Description of the task.
Please express every line of the data below as a Markdown table with columns named Row and Line, numbering the rows in order and omitting blank lines.

Word and item position data.
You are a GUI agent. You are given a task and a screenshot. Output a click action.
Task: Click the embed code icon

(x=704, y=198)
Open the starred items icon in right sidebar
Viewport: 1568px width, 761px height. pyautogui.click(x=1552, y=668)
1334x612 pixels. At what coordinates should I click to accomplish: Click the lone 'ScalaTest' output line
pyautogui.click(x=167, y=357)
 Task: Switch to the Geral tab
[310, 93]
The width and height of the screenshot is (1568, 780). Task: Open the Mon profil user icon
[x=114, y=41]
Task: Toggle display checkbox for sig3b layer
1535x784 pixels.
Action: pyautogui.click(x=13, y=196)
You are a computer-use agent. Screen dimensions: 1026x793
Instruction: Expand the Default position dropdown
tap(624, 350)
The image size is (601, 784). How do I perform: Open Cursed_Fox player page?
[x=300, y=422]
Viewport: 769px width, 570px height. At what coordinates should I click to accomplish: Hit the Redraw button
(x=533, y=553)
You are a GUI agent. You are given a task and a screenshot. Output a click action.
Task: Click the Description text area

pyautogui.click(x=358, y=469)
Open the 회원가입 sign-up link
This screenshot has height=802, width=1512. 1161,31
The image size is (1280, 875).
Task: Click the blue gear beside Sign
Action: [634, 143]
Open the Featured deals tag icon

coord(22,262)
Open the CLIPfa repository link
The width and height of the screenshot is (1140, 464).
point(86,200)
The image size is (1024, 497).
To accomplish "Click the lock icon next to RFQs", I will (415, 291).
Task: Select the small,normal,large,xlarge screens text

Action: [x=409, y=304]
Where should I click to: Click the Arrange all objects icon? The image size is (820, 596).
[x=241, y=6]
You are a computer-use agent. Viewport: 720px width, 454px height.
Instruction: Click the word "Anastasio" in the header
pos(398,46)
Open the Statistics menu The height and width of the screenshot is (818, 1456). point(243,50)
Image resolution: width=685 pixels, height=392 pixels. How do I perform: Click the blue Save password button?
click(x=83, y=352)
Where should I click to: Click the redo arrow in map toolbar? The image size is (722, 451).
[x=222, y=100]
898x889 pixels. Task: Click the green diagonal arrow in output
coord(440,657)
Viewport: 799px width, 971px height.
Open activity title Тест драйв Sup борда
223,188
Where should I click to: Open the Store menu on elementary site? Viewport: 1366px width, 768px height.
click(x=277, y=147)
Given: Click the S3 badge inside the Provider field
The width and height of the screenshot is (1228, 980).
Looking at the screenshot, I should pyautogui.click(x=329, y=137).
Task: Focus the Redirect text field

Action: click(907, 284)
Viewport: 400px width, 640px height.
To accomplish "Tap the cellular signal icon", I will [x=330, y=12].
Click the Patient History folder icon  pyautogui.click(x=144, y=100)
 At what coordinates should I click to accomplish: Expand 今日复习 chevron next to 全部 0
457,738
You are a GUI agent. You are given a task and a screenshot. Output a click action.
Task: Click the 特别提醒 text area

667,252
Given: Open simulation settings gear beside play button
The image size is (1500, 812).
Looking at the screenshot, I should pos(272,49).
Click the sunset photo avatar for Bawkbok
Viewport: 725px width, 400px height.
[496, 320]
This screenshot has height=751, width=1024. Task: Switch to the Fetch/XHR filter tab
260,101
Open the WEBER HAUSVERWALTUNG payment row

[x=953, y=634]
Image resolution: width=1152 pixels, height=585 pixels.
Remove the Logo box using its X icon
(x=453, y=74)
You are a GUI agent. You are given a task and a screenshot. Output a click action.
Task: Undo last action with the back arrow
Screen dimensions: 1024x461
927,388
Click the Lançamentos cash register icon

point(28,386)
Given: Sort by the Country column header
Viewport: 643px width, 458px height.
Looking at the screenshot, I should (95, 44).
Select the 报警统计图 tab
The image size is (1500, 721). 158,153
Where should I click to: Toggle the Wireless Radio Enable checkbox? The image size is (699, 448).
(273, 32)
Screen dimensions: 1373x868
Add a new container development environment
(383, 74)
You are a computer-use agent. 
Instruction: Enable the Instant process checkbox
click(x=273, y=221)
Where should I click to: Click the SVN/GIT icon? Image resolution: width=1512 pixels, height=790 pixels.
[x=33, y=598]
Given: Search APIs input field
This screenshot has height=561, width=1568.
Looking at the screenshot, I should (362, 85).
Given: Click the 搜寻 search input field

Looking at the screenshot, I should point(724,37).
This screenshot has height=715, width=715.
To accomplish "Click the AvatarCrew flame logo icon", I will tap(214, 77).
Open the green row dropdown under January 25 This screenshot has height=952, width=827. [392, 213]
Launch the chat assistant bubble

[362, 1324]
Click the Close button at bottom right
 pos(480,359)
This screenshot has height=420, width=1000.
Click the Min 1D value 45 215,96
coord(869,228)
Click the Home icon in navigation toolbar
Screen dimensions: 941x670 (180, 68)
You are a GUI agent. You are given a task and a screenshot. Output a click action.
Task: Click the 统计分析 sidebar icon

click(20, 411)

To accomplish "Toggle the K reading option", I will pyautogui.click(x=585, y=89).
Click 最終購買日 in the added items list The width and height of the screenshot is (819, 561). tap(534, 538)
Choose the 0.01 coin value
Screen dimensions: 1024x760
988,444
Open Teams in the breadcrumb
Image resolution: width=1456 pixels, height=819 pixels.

Response to this exercise.
| Row | Line |
|---|---|
| 1 | You are a GUI agent. You are given a task and a screenshot. Output a click action. |
| 2 | Task: Click the embed code icon |
| 3 | (x=704, y=198) |
| 4 | Open the starred items icon in right sidebar |
| 5 | Viewport: 1568px width, 761px height. pyautogui.click(x=1552, y=668) |
| 6 | 1334x612 pixels. At what coordinates should I click to accomplish: Click the lone 'ScalaTest' output line |
| 7 | pyautogui.click(x=167, y=357) |
| 8 |  Task: Switch to the Geral tab |
| 9 | [310, 93] |
| 10 | The width and height of the screenshot is (1568, 780). Task: Open the Mon profil user icon |
| 11 | [x=114, y=41] |
| 12 | Task: Toggle display checkbox for sig3b layer |
| 13 | 1535x784 pixels. |
| 14 | Action: pyautogui.click(x=13, y=196) |
| 15 | You are a computer-use agent. Screen dimensions: 1026x793 |
| 16 | Instruction: Expand the Default position dropdown |
| 17 | tap(624, 350) |
| 18 | The image size is (601, 784). How do I perform: Open Cursed_Fox player page? |
| 19 | [x=300, y=422] |
| 20 | Viewport: 769px width, 570px height. At what coordinates should I click to accomplish: Hit the Redraw button |
| 21 | (x=533, y=553) |
| 22 | You are a GUI agent. You are given a task and a screenshot. Output a click action. |
| 23 | Task: Click the Description text area |
| 24 | pyautogui.click(x=358, y=469) |
| 25 | Open the 회원가입 sign-up link |
| 26 | This screenshot has height=802, width=1512. 1161,31 |
| 27 | The image size is (1280, 875). |
| 28 | Task: Click the blue gear beside Sign |
| 29 | Action: [634, 143] |
| 30 | Open the Featured deals tag icon |
| 31 | coord(22,262) |
| 32 | Open the CLIPfa repository link |
| 33 | The width and height of the screenshot is (1140, 464). |
| 34 | point(86,200) |
| 35 | The image size is (1024, 497). |
| 36 | To accomplish "Click the lock icon next to RFQs", I will (415, 291). |
| 37 | Task: Select the small,normal,large,xlarge screens text |
| 38 | Action: [x=409, y=304] |
| 39 | Where should I click to: Click the Arrange all objects icon? The image size is (820, 596). |
| 40 | [x=241, y=6] |
| 41 | You are a computer-use agent. Viewport: 720px width, 454px height. |
| 42 | Instruction: Click the word "Anastasio" in the header |
| 43 | pos(398,46) |
| 44 | Open the Statistics menu The height and width of the screenshot is (818, 1456). point(243,50) |
| 45 | Image resolution: width=685 pixels, height=392 pixels. How do I perform: Click the blue Save password button? |
| 46 | click(x=83, y=352) |
| 47 | Where should I click to: Click the redo arrow in map toolbar? The image size is (722, 451). |
| 48 | [x=222, y=100] |
| 49 | 898x889 pixels. Task: Click the green diagonal arrow in output |
| 50 | coord(440,657) |
| 51 | Viewport: 799px width, 971px height. |
| 52 | Open activity title Тест драйв Sup борда |
| 53 | 223,188 |
| 54 | Where should I click to: Open the Store menu on elementary site? Viewport: 1366px width, 768px height. |
| 55 | click(x=277, y=147) |
| 56 | Given: Click the S3 badge inside the Provider field |
| 57 | The width and height of the screenshot is (1228, 980). |
| 58 | Looking at the screenshot, I should pyautogui.click(x=329, y=137). |
| 59 | Task: Focus the Redirect text field |
| 60 | Action: click(907, 284) |
| 61 | Viewport: 400px width, 640px height. |
| 62 | To accomplish "Tap the cellular signal icon", I will [x=330, y=12]. |
| 63 | Click the Patient History folder icon  pyautogui.click(x=144, y=100) |
| 64 |  At what coordinates should I click to accomplish: Expand 今日复习 chevron next to 全部 0 |
| 65 | 457,738 |
| 66 | You are a GUI agent. You are given a task and a screenshot. Output a click action. |
| 67 | Task: Click the 特别提醒 text area |
| 68 | 667,252 |
| 69 | Given: Open simulation settings gear beside play button |
| 70 | The image size is (1500, 812). |
| 71 | Looking at the screenshot, I should pos(272,49). |
| 72 | Click the sunset photo avatar for Bawkbok |
| 73 | Viewport: 725px width, 400px height. |
| 74 | [496, 320] |
| 75 | This screenshot has height=751, width=1024. Task: Switch to the Fetch/XHR filter tab |
| 76 | 260,101 |
| 77 | Open the WEBER HAUSVERWALTUNG payment row |
| 78 | [x=953, y=634] |
| 79 | Image resolution: width=1152 pixels, height=585 pixels. |
| 80 | Remove the Logo box using its X icon |
| 81 | (x=453, y=74) |
| 82 | You are a GUI agent. You are given a task and a screenshot. Output a click action. |
| 83 | Task: Undo last action with the back arrow |
| 84 | Screen dimensions: 1024x461 |
| 85 | 927,388 |
| 86 | Click the Lançamentos cash register icon |
| 87 | point(28,386) |
| 88 | Given: Sort by the Country column header |
| 89 | Viewport: 643px width, 458px height. |
| 90 | Looking at the screenshot, I should (95, 44). |
| 91 | Select the 报警统计图 tab |
| 92 | The image size is (1500, 721). 158,153 |
| 93 | Where should I click to: Toggle the Wireless Radio Enable checkbox? The image size is (699, 448). |
| 94 | (273, 32) |
| 95 | Screen dimensions: 1373x868 |
| 96 | Add a new container development environment |
| 97 | (383, 74) |
| 98 | You are a computer-use agent.  |
| 99 | Instruction: Enable the Instant process checkbox |
| 100 | click(x=273, y=221) |
| 101 | Where should I click to: Click the SVN/GIT icon? Image resolution: width=1512 pixels, height=790 pixels. |
| 102 | [x=33, y=598] |
| 103 | Given: Search APIs input field |
| 104 | This screenshot has height=561, width=1568. |
| 105 | Looking at the screenshot, I should (362, 85). |
| 106 | Given: Click the 搜寻 search input field |
| 107 | Looking at the screenshot, I should point(724,37). |
| 108 | This screenshot has height=715, width=715. |
| 109 | To accomplish "Click the AvatarCrew flame logo icon", I will tap(214, 77). |
| 110 | Open the green row dropdown under January 25 This screenshot has height=952, width=827. [392, 213] |
| 111 | Launch the chat assistant bubble |
| 112 | [362, 1324] |
| 113 | Click the Close button at bottom right |
| 114 |  pos(480,359) |
| 115 | This screenshot has height=420, width=1000. |
| 116 | Click the Min 1D value 45 215,96 |
| 117 | coord(869,228) |
| 118 | Click the Home icon in navigation toolbar |
| 119 | Screen dimensions: 941x670 (180, 68) |
| 120 | You are a GUI agent. You are given a task and a screenshot. Output a click action. |
| 121 | Task: Click the 统计分析 sidebar icon |
| 122 | click(20, 411) |
| 123 | To accomplish "Toggle the K reading option", I will pyautogui.click(x=585, y=89). |
| 124 | Click 最終購買日 in the added items list The width and height of the screenshot is (819, 561). tap(534, 538) |
| 125 | Choose the 0.01 coin value |
| 126 | Screen dimensions: 1024x760 |
| 127 | 988,444 |
| 128 | Open Teams in the breadcrumb |
| 129 | Image resolution: width=1456 pixels, height=819 pixels. |